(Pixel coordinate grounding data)
Segment Open
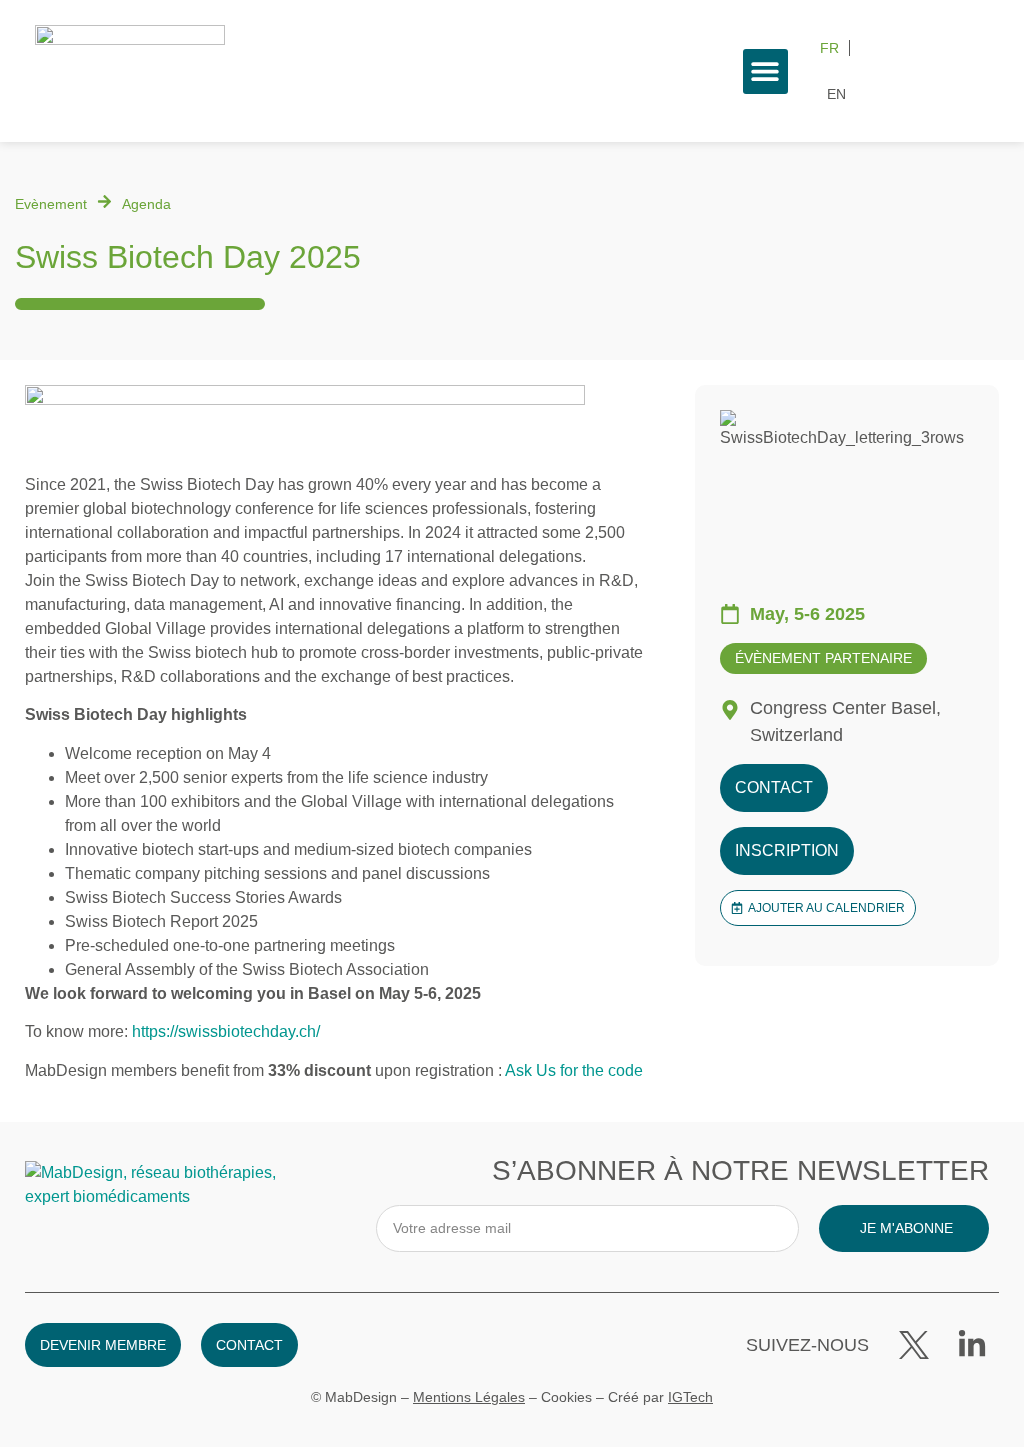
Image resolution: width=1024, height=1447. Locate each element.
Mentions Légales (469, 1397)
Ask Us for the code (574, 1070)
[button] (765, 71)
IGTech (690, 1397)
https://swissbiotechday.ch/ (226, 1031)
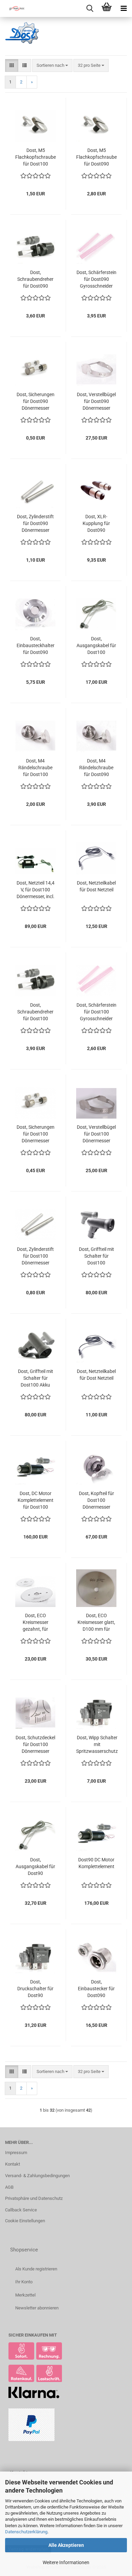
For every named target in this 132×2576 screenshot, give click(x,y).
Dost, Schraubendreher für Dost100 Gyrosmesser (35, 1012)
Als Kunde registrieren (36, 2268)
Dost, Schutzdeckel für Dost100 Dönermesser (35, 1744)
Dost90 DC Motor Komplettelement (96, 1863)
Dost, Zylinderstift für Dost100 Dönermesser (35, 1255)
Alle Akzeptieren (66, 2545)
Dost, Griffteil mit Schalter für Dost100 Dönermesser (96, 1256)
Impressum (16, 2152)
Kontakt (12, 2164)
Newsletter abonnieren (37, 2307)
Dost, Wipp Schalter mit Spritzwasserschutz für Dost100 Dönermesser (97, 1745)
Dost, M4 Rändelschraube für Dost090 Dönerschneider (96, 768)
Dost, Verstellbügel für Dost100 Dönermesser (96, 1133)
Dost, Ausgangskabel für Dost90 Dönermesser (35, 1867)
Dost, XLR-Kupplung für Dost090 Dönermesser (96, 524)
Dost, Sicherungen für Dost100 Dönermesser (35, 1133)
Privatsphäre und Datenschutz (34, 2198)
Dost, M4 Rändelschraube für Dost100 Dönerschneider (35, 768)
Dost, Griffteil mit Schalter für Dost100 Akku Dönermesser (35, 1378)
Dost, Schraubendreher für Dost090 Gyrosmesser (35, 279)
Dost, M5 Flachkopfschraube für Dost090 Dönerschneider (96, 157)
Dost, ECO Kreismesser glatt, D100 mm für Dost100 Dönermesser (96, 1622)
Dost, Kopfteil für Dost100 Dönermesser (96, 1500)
Segment Closed
Segment Open
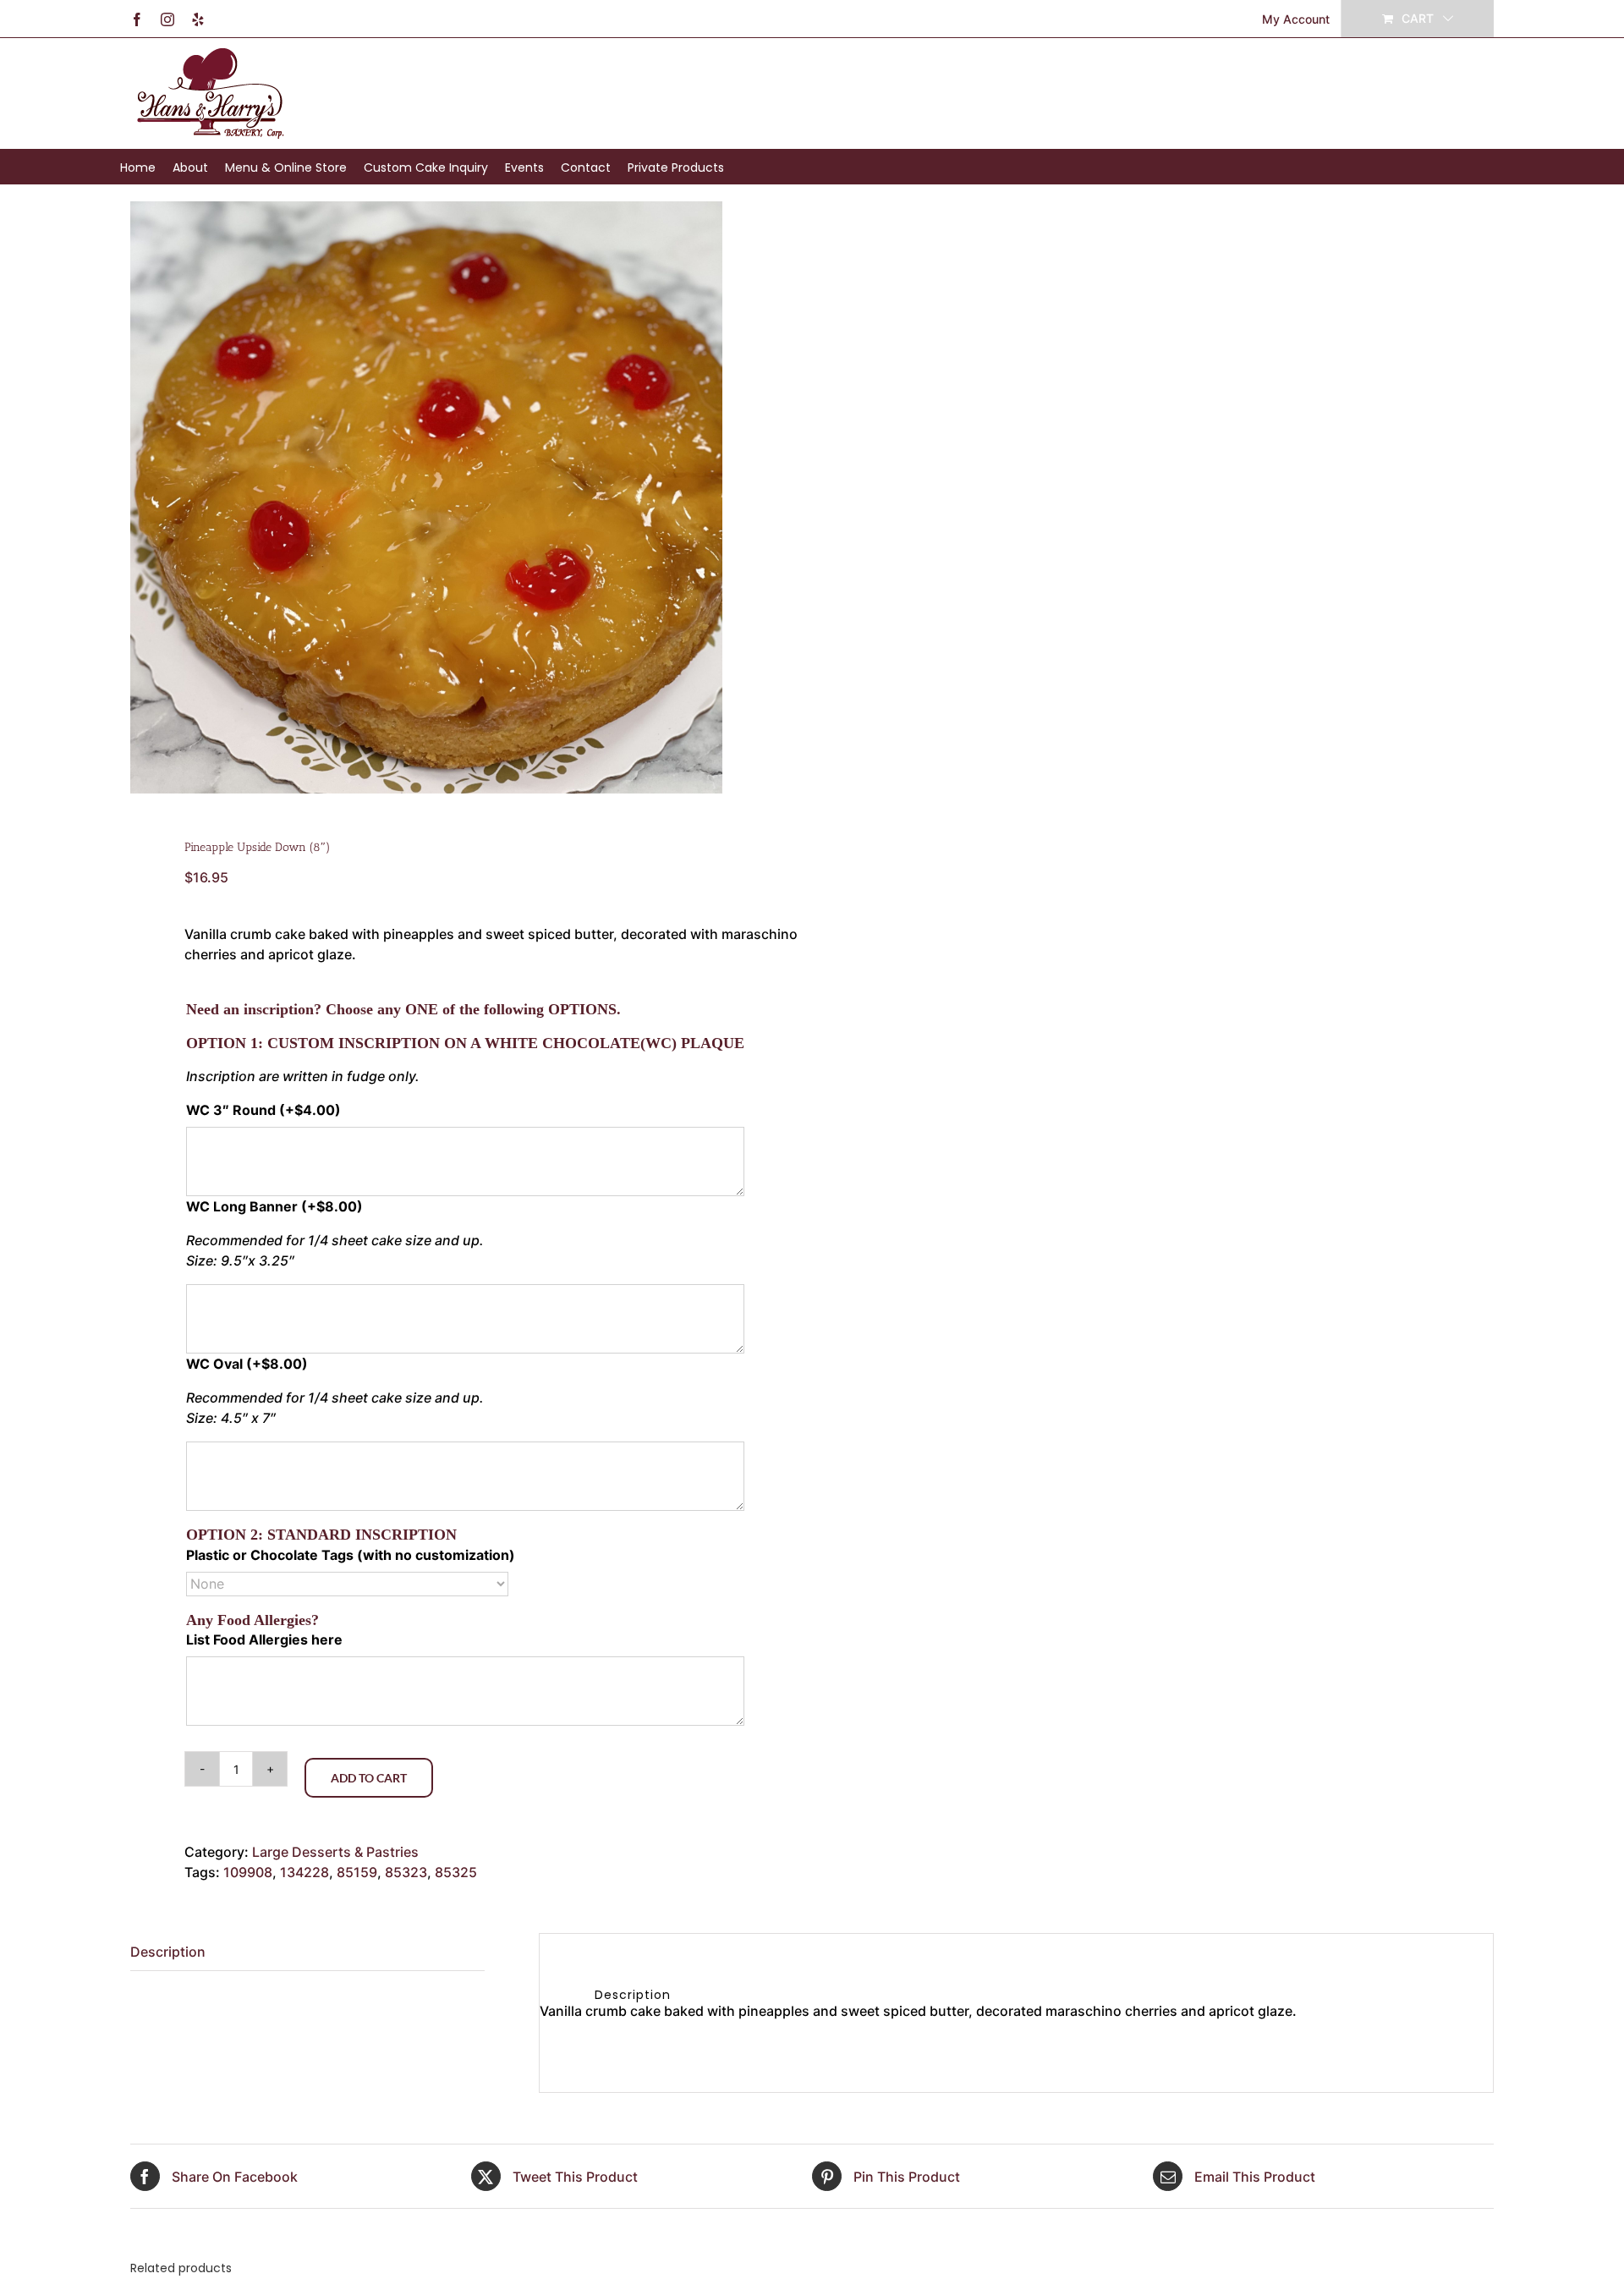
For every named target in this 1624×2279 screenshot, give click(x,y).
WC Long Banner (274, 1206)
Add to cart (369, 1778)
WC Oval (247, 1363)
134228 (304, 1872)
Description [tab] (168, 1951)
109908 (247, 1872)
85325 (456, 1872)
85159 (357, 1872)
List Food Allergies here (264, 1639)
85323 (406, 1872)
Segment Closed
Working from the records above, write out verbatim only the lines from the line containing "109908 (247, 1872)" through the line containing "85323 (406, 1872)".

109908 (247, 1872)
85325 (456, 1872)
85159 (357, 1872)
List Food Allergies here (264, 1639)
85323 (406, 1872)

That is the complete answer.